Sunday Serial LXXVI

Anna ended the call and looked at Patsy, who raised a cheeky smile although she was starting to look cold and a bit shocky.
“Did I hear you dobbing me in to Jimbo?”
“You most certainly did.”
Patsy gave her a thumbs-up.
Valentina smiled at them. “You two are such good friends. Are you really sisters?”
“Only in our hearts.”
A rather frightened looking nun poked her head into the room.
“There are some very large men at the front door. They say they are called Cracksman, and can they please come in.”
Yuri nodded and the woman scampered off.
A minute or so later, Rod ambled into the rapidly cooling room.
“Blimey,” he said with some feeling, “that effing boomer was excessive.”
He bowed courteously to Valentina.
“Shouldn’t you be somewhere warmer ma’am. You seem to be shivering.”
Which brought the atmosphere back to the everyday, and got some pretty impressive results.

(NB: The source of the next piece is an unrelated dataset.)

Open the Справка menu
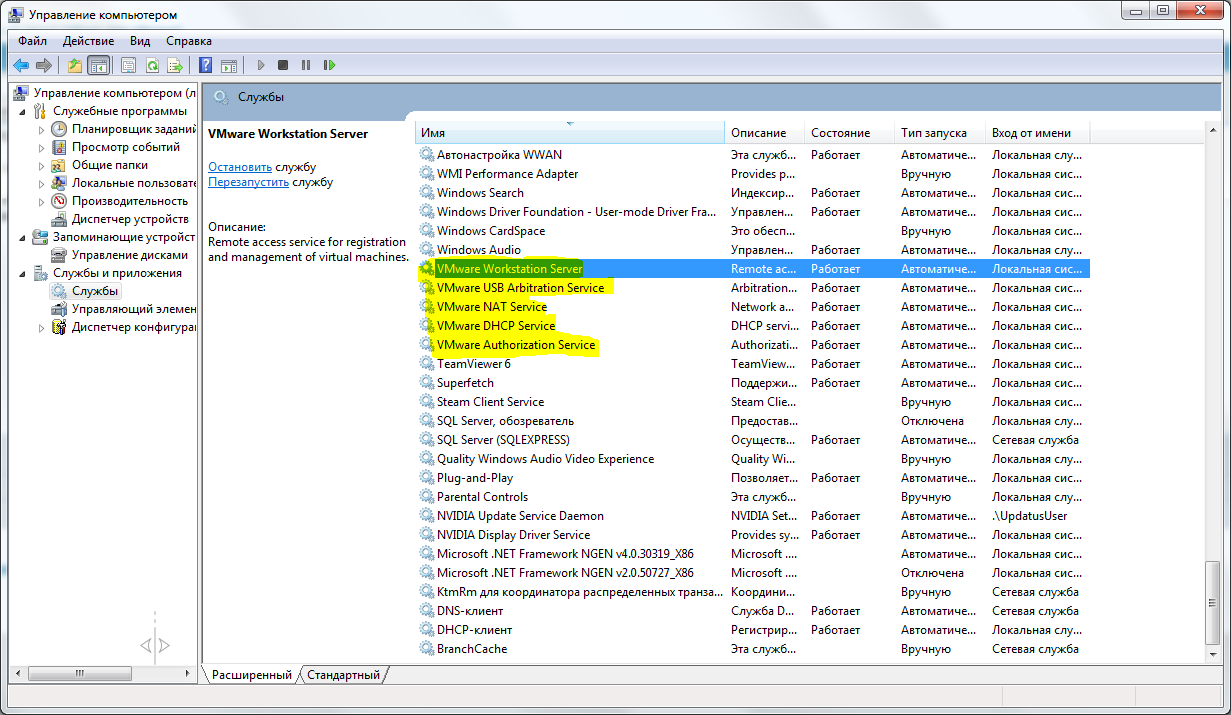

They were very soon in a room without broken glass, with hot chocolate to drink and an efficient young nun picking bits of metal out of Rod’s face with a pair of tweezers.
“You weren’t joking about picking Range Rover out of your teeth were you? How come nobody else is wearing metal make-up?”

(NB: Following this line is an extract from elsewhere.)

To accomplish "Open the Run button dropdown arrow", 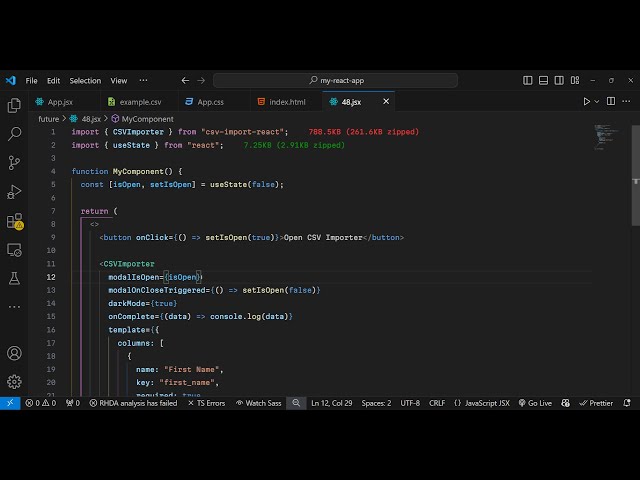I will 599,101.
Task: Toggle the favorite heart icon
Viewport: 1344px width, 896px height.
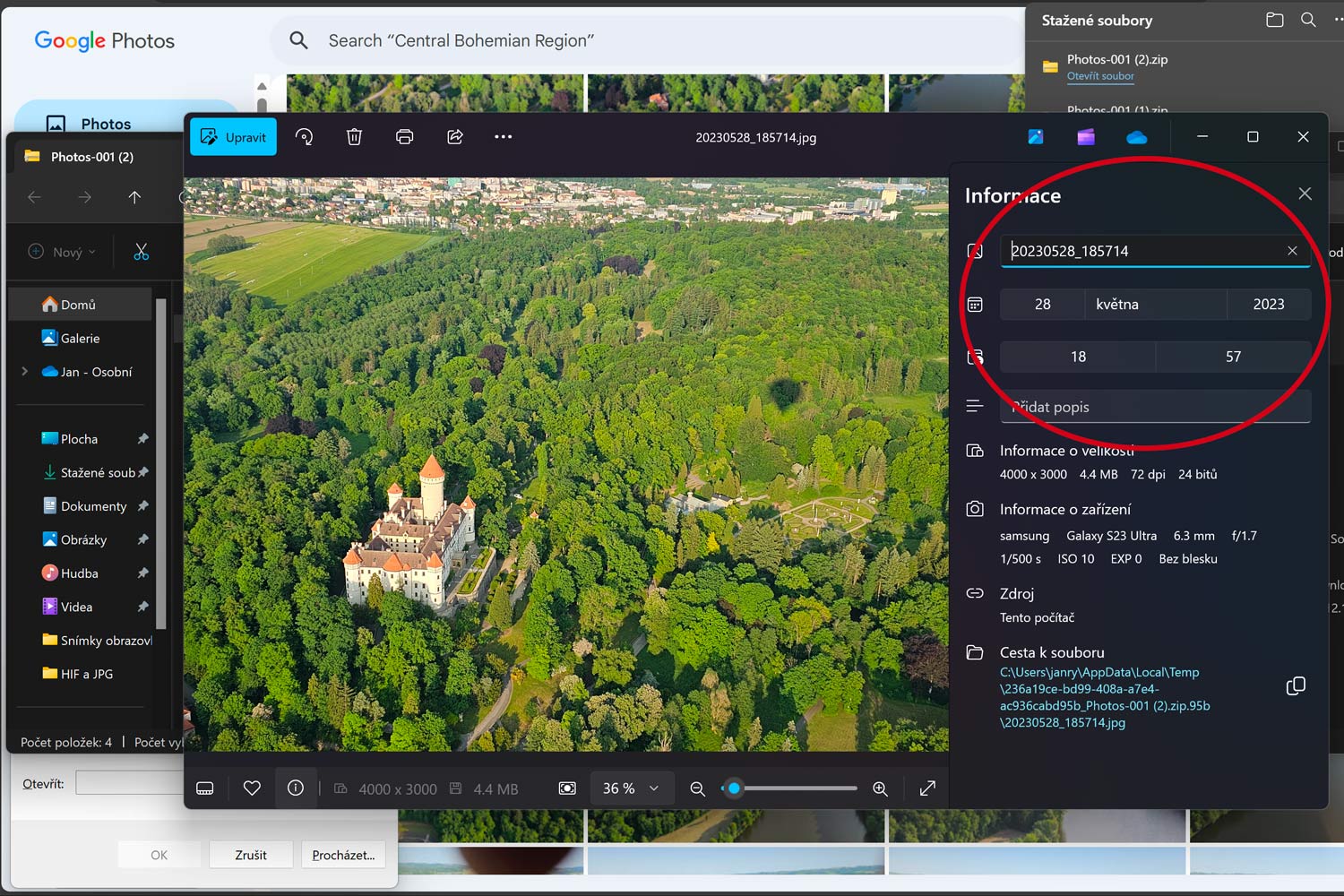Action: [x=252, y=788]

A man somewhere between Rod and Jim in build, who to Anna’s certain knowledge hadn’t uttered a syllable since the car had collected him that morning, snorted out a laugh.
“Metal make-up. I like it,” the man spoke fluent English albeit with a Marseillais accent. His grin, however, was all Cracksman. Then he sobered abruptly. “My baby cousin got a face full of flying shrapnel because he was on watch. Even so he was better off than some innocent bystanders. At least one dead.” He spat. “I’d truly like to get you hands on whoever was responsible for that clusterfuck out there.”
“Pats shot one of them. Both arms. Now Gospodin Stephanovitz’s boys are asking him some searching questions.”
“Good.”
Patsy was in low-voiced conversation with Valentina Stephanovitz, and Anna felt a peculiar reluctance to go and join in. Instead she sat beside Rod and held his big hand in both of hers.
He squeezed her fingers, but was prevented from talking by the young nun.
“Be still.”
When his face had been de-shrapnelled and stitched here and there, and he was smelling strongly of antiseptic, Rod put a big arm around Anna.
“You holding, mate?”
“By the skin on my teeth. I badly want to go home. But I’m guessing it will be a while.”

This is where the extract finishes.